### YOUR TASKS:
(a) Using the forum post about audio input in the Responses API, answer each question on its own line:
(i) Which API is the poster moving away from?
(ii) Which value does the error message reject as invalid?
(iii) Which model does the outgoing message name?
(b) Resume the forum post about audio input in the Responses API from the point where it stops.

BEGIN SOURCE TEXT

Audio input not working when migrating from completions to responses

I am migrating my chat from the old Chat Completions to Responses API. I have followed the documentation for creating a response carefully and everything appeared to work fine except when I send audio which results in the following error:

{
  “error”: {
    “message”: “Invalid value: ‘input_audio’. Supported values are: ‘input_text’, ‘input_image’, ‘output_text’, ‘refusal’, ‘input_file’, ‘computer_screenshot’, and ‘summary_text’.”,
    “type”: “invalid_request_error”,
    “param”: “input[0].content[1].type”,
    “code”: “invalid_value”
  }
}

My outgoing message is the following:
POST https://api.openai.com/v1/responses

{
    "model": "gpt-audio-2025-08-28",
    "input": [
        {
            "content": [
                {
                    "type": "input_audio",
                    "input_audio": {
                        "data": "...data..here...",
                        "format": "wav"
                    }
                }
            ],
            "role": "user"

END SOURCE TEXT
BEGIN SUPPLIED INFORMATION

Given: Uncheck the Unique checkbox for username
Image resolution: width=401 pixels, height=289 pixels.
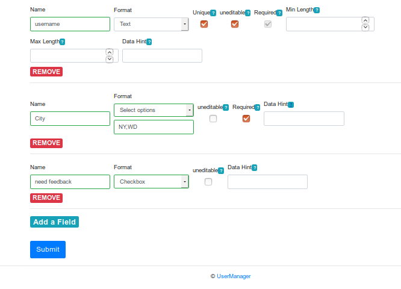Looking at the screenshot, I should pos(204,24).
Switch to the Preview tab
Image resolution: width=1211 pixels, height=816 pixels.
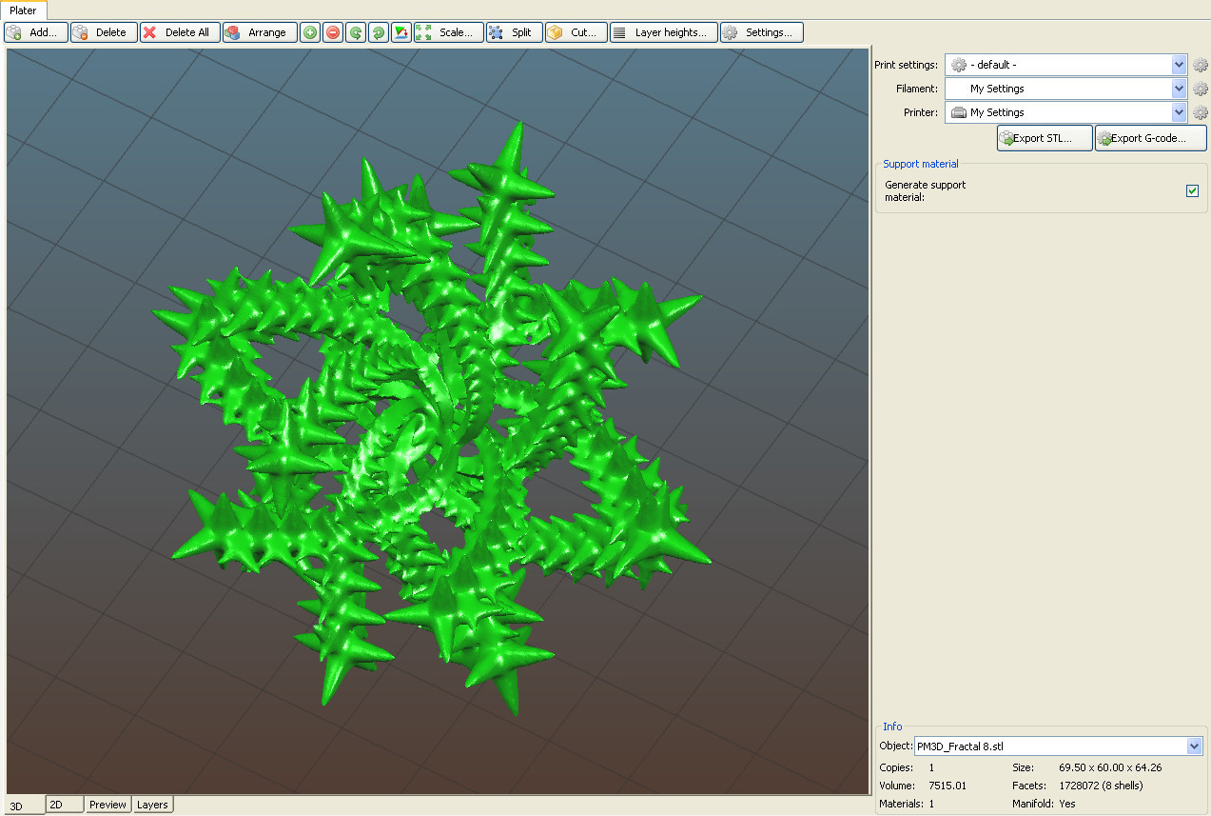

END SUPPLIED INFORMATION

### RESPONSES BY TASK:
(a)
(i) The old Chat Completions API.
(ii) 'input_audio'.
(iii) gpt-audio-2025-08-28.

(b)
        }
    ]
}

It has strictly followed the create response documentation describes the following:

When I revert back to the Chat Completions API and send the following body using the same model, everything appears fine, hence the model, my API key and my IP are valid:
POST https://api.openai.com/v1/chat/completions

  {
    "model": "gpt-audio-2025-08-28",
    "messages": [
        {
            "content": [
                {
                    "type": "input_audio",
                    "input_audio": {
                         "data": "...data..here...",
                        "format": "wav"
                    }
                }
            ],
            "role": "user"
        }
    ]
}

Any help on this would be appreciated!

1 Like

The responses api doesn’t support audio yet:

source

But it is interesting to see that the docs were updated, perhaps it is coming soon?

Over a month of “input_audio” being documented but denied, and also audio events in the OpenAPI spec, but no method of passing “modalities” or “voice” that would be also required.

Thankyou for the response. I will await for the Audio API to be released!